----- 入力リスト
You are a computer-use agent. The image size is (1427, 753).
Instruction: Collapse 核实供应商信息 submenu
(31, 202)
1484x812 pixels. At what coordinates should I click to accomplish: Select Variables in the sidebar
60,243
----------
----- 入力リスト
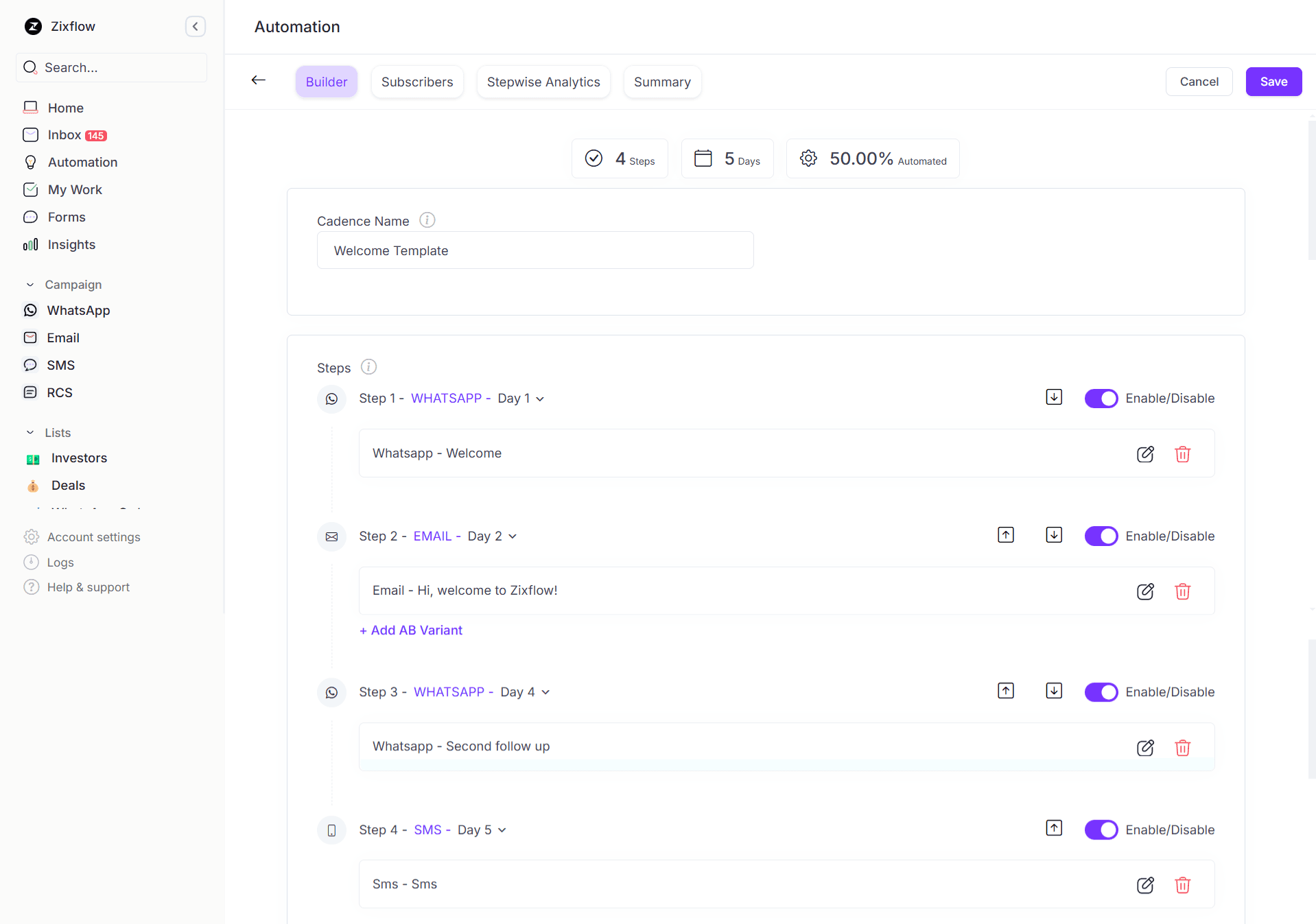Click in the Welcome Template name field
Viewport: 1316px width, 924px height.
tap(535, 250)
----------
----- 入力リスト
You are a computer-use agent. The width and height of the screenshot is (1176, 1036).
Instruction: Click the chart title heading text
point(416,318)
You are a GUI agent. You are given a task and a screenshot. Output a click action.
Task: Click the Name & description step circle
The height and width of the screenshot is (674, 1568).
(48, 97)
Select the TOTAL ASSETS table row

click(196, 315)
----------
上のリストで「You are a GUI」を含む行から「click(196, 315)」を含む行までを、両端の行も含めて一行ずつ番号を振って書き出す。空行は省く。

__解答__.
1. You are a GUI agent. You are given a task and a screenshot. Output a click action.
2. Task: Click the Name & description step circle
3. The height and width of the screenshot is (674, 1568).
4. (48, 97)
5. Select the TOTAL ASSETS table row
6. click(196, 315)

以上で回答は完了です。